---- Selected passage
The Military Welfare State


From Fourth International, Vol.10 No.3, March 1949, pp.69-71.
Transcription & mark-up by Einde O’Callaghan for ETOL.


Since the “Big Upset” in the November 2nd elections, the people have been waiting with great expectation for the changes promised by the victorious party. They were told by Truman and associated liberals, labor leaders and social democrats that the “reactionary Big-Business” 81st Congress was effectively defeated and now the “common man” would be “restored” to his rightful place in Washington. To be sure, Truman was in no rush to get on with the “house-cleaning” and a couple of months passed before he would even reveal his plans. Questions and rumors began to circulate.

The doubting Thomases were quickly put to rout, however, when the President delivered his State of the Union message to the brand-new, “people’s” 82nd Congress. The new administration, he pledged, would inaugurate a “fair deal.” A middle course would be steered between Hoover’s “trickle-down concept of national prosperity” and the “tyranny” of communism and collectivism. Not only would the corporations be curbed for the benefit of the people who would enjoy the benefits of liberal labor and social legislation among other good things, but America would demonstrate to the whole world that private enterprise could serve the masses as well as the profiteers. In brief Truman was outlining his plan for what Chief Justice Douglas called the “social welfare” or ‘human welfare” state. And just to make sure that his services would be properly appreciated, the President put in right away for a $25,000 raise.

Sufficient time has now elapsed for the noise and excitement to die down to permit a preliminary investigation of what has happened. That Congress has only begun its deliberations is no bar to this review because its decisions will in no case exceed the limits of Truman’s message on the budget, in most cases they will not even come up to his proposals.

The first” striking impression of the “new” administration is its physical similarity – not difference – with the old one. With few exceptions the executive personnel remains unchanged. Forrestal – whom we were assured by Truman’s left wing would get the gate, if not for his Big-Business-Brass-Hat policies then at least for his political “disloyalty” in the election – Forrestal remains as he says “to serve his country” (read: investment bankers) as Secretary of Defense. Witchhunter Clark, millionaire Harriman, banker Snyder, Generals Clay and MacArthur, to mention but a few of the gold-braid-monopolist crowd which ran the last administration, are still doing business at the same official stand. The only notable exceptions are Marshall and Lovett, replaced by Acheson and Webb for reasons that are still obscure although we can guess that the new window dressing is presumed to be more pleasing to domestic and foreign eyes.
--------
What is expected: Reproduce the article on the military welfare state word for word, from "The Military Welfare" up to and including "began to circulate.".
---- Data segment
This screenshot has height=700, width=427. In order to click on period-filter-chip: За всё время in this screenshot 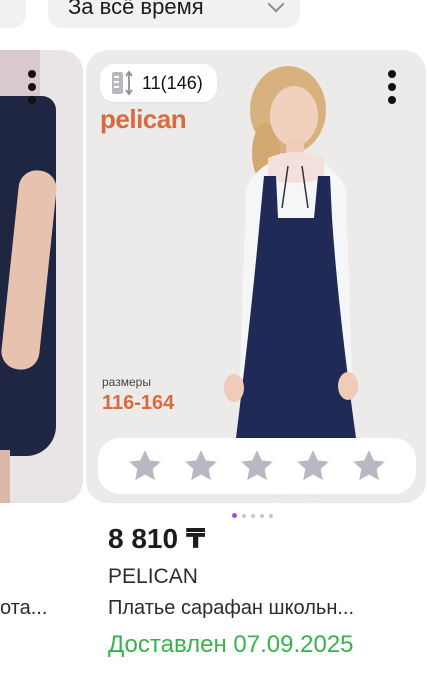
--------
Your response:
The Military Welfare State


From Fourth International, Vol.10 No.3, March 1949, pp.69-71.
Transcription & mark-up by Einde O’Callaghan for ETOL.


Since the “Big Upset” in the November 2nd elections, the people have been waiting with great expectation for the changes promised by the victorious party. They were told by Truman and associated liberals, labor leaders and social democrats that the “reactionary Big-Business” 81st Congress was effectively defeated and now the “common man” would be “restored” to his rightful place in Washington. To be sure, Truman was in no rush to get on with the “house-cleaning” and a couple of months passed before he would even reveal his plans. Questions and rumors began to circulate.